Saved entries
━━━━
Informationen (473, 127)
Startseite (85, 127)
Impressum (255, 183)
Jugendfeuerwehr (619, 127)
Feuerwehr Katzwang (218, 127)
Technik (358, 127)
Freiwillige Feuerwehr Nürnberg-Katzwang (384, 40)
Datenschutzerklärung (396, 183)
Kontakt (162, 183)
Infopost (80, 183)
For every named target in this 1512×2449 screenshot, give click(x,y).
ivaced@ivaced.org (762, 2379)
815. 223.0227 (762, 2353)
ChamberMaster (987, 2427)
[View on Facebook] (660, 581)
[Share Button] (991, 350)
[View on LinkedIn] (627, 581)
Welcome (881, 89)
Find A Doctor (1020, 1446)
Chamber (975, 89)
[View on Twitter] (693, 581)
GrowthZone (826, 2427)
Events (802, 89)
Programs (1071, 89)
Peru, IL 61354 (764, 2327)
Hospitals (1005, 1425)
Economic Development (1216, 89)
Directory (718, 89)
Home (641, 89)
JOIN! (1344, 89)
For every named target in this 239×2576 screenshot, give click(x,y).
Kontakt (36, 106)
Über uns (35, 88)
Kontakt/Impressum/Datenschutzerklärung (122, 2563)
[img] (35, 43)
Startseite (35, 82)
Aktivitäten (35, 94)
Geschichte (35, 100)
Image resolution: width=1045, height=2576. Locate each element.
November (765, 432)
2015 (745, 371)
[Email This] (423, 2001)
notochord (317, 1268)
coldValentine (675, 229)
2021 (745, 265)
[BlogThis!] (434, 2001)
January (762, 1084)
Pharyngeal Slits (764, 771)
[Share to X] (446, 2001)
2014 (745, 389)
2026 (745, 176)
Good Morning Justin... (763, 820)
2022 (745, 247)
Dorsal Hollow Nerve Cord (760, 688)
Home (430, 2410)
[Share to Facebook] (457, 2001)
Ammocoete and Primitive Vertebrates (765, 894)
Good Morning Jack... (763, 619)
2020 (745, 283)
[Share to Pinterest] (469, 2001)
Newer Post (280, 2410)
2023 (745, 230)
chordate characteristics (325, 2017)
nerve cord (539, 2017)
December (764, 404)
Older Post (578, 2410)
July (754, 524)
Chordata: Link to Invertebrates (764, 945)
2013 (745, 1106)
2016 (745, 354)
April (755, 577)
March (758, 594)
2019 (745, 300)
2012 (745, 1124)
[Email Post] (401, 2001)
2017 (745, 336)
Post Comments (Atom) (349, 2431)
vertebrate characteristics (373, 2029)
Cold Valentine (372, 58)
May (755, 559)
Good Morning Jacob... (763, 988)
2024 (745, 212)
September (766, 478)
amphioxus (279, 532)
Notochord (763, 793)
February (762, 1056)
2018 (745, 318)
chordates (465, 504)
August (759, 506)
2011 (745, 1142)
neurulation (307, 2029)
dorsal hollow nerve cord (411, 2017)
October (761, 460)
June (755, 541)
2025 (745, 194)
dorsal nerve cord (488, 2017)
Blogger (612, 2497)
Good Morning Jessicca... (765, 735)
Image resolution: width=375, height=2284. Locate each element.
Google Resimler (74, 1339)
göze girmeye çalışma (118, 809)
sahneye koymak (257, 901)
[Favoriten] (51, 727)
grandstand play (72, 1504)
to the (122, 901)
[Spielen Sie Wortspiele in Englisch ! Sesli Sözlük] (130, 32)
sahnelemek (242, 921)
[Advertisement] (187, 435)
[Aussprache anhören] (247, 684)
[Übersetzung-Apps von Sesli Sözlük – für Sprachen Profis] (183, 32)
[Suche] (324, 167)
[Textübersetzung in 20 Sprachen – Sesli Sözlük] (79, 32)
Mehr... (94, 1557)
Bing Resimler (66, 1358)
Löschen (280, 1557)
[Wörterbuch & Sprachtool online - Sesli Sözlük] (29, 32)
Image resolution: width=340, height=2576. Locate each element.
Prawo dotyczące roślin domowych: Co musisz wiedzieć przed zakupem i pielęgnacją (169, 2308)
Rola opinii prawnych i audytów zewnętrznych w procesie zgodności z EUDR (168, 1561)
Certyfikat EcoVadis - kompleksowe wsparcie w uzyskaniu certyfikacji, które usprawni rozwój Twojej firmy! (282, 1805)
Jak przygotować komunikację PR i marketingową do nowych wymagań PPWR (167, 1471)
━━━━
● **REQUIRED WORK**: An exact copy of the lines above between the line holding "Infopost (80, 183)" and the line holding "Economic Development (1216, 89)", inclusive, is the whole answer.

● **YOUR RESPONSE**:
Infopost (80, 183)
For every named target in this 1512×2449 screenshot, give click(x,y).
ivaced@ivaced.org (762, 2379)
815. 223.0227 (762, 2353)
ChamberMaster (987, 2427)
[View on Facebook] (660, 581)
[Share Button] (991, 350)
[View on LinkedIn] (627, 581)
Welcome (881, 89)
Find A Doctor (1020, 1446)
Chamber (975, 89)
[View on Twitter] (693, 581)
GrowthZone (826, 2427)
Events (802, 89)
Programs (1071, 89)
Peru, IL 61354 (764, 2327)
Hospitals (1005, 1425)
Economic Development (1216, 89)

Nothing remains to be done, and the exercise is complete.